Intel® Moderncode for Parallel Architectures
Support for developing parallel programming applications on Intel® Architecture.

Stack size is not big enought

Christoph_I_
Beginner
5,547 Views

Hello!
I have an issue regarding stacksize and ifort (Parallel Studio XE Composer). For my computations I divide an huge array into small pieces and every node submitted to the run does the computations for one part. Below a chunk of code:

real         ::  p(200,200,400)
integer      ::  ib,ie,jb,je,kb,ke 
...
ib=1;ie=199
jb=2;je=198
kb=2;ke=398
call  SOLVE_POI_EQ(rank,p(ib:ie,jb:je,kb:ke),R)

The problem here is that when I reduce the number of nodes, the code crashes with an `Segmentation Fault` when I call `SOLVE_POI_EQ`. I use linux and when I set the stack size to unlimited: `ulimit -s unlimited` it works.

I'm now worried that I overwrite parts of my OS (can that happen?)!

Is there a better way to address this issue?

0 Kudos
24 Replies
SergeyKostrov
Valued Contributor II
1,097 Views
>>Intel advice from not too long ago recommended against using heap inside OpenMP parallel regions. Tim, that looks very interesting and contradicts with my experience of allocation Heap Based memory and using it inside of OpenMP parallel regions! I never had any issues or problems. Where did you read about it? Could post some additional information about that advise?
0 Kudos
Christoph_I_
Beginner
1,097 Views

Hello,

first of all I want to thank you because my code works now perfectly (at least I thought that till now!).

I recently tried this debugging and mapping too Allinea (http://www.allinea.com/) which shows my the potential bottlenecks of my MPI code. There I get as an output that my program uses 200Mb of memory. But when I write out most of may data in the end and sum the file sizes up I get 3Gb. I store all my data in binary format. Is that possible because I fear that due to this -heap-array flag I use the hard-disk memory instead of the RAM.

And I have another question regarding my output routine. I see that the most time consuming part is my output and especially the close-statement. Is there a more efficient way with the Intel compiler?

Thank you in advance!

0 Kudos
jimdempseyatthecove
Honored Contributor III
1,097 Views

The problem with enlarging stack size is exemplified by your second paragraph. When you set aside stack size, you do this for all threads. When only one, or possibly a few threads, require large stack, this can potentially cause issues (out of memory, excessive page file/RAM footprint). Using the heap will add some overhead, but will (can) reduce the page file/RAM requirements.

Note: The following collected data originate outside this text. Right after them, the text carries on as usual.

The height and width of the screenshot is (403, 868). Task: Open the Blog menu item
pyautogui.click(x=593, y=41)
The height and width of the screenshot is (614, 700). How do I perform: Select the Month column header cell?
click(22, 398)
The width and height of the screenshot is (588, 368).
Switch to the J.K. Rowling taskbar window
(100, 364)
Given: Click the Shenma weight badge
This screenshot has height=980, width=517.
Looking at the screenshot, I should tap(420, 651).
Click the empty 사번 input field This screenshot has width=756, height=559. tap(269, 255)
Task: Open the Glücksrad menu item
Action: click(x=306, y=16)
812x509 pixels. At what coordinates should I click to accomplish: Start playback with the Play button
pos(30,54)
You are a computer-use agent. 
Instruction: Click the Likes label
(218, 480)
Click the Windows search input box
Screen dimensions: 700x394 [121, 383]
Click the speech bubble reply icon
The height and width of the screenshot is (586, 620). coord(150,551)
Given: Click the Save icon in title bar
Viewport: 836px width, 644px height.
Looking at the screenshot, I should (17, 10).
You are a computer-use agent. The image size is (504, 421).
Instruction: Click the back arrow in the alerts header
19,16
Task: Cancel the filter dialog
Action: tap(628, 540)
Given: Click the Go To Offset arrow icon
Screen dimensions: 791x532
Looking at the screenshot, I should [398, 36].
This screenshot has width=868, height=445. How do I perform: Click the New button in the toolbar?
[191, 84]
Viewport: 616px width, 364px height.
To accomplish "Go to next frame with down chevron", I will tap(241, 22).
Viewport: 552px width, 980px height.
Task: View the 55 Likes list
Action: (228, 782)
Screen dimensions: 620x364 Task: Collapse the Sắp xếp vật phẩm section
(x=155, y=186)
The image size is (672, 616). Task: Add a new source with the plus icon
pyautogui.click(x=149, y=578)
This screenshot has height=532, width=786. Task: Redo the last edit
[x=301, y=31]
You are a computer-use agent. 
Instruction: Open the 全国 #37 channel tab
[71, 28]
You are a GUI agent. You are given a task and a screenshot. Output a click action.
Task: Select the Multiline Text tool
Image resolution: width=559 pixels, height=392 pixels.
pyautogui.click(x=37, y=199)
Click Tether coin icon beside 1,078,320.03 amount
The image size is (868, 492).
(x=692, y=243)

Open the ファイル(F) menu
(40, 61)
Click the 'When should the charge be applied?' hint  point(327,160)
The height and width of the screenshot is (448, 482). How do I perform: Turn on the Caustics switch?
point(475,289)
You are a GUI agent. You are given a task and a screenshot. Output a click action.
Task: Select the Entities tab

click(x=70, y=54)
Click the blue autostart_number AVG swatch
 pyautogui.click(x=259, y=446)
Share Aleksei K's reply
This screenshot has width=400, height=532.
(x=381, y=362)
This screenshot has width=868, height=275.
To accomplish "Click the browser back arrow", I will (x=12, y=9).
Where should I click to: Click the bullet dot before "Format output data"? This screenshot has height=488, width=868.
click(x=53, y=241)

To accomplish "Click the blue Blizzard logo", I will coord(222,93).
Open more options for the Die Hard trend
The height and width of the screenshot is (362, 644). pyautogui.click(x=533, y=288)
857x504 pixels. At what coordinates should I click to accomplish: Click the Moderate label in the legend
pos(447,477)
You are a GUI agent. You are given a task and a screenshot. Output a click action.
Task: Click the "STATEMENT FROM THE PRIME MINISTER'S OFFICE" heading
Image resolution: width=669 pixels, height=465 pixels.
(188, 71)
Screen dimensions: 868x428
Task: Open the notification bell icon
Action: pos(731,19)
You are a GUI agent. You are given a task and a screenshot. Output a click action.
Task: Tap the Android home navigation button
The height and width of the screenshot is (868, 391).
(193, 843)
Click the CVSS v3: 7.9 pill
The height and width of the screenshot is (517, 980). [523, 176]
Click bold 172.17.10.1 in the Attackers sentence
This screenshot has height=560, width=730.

IMHO (?was I ever humble?) it is best to take the responsibility of placing the storage. Small items (arrays, user defined types) on stack, what are, or can become, large items specifically allocated.

Jim Dempsey

0 Kudos
sahar_h_
Beginner
1,097 Views

 

The problem with enlarging stack size is exemplified by your second paragraph. When you set aside stack size, you do this for all threads. When only one, or possibly a few threads, require large stack, this can potentially cause issues (out of memory, excessive page file/RAM footprint). Using the heap will add some overhead, but will (can) reduce the page file/RAM requirements.

0 Kudos
Reply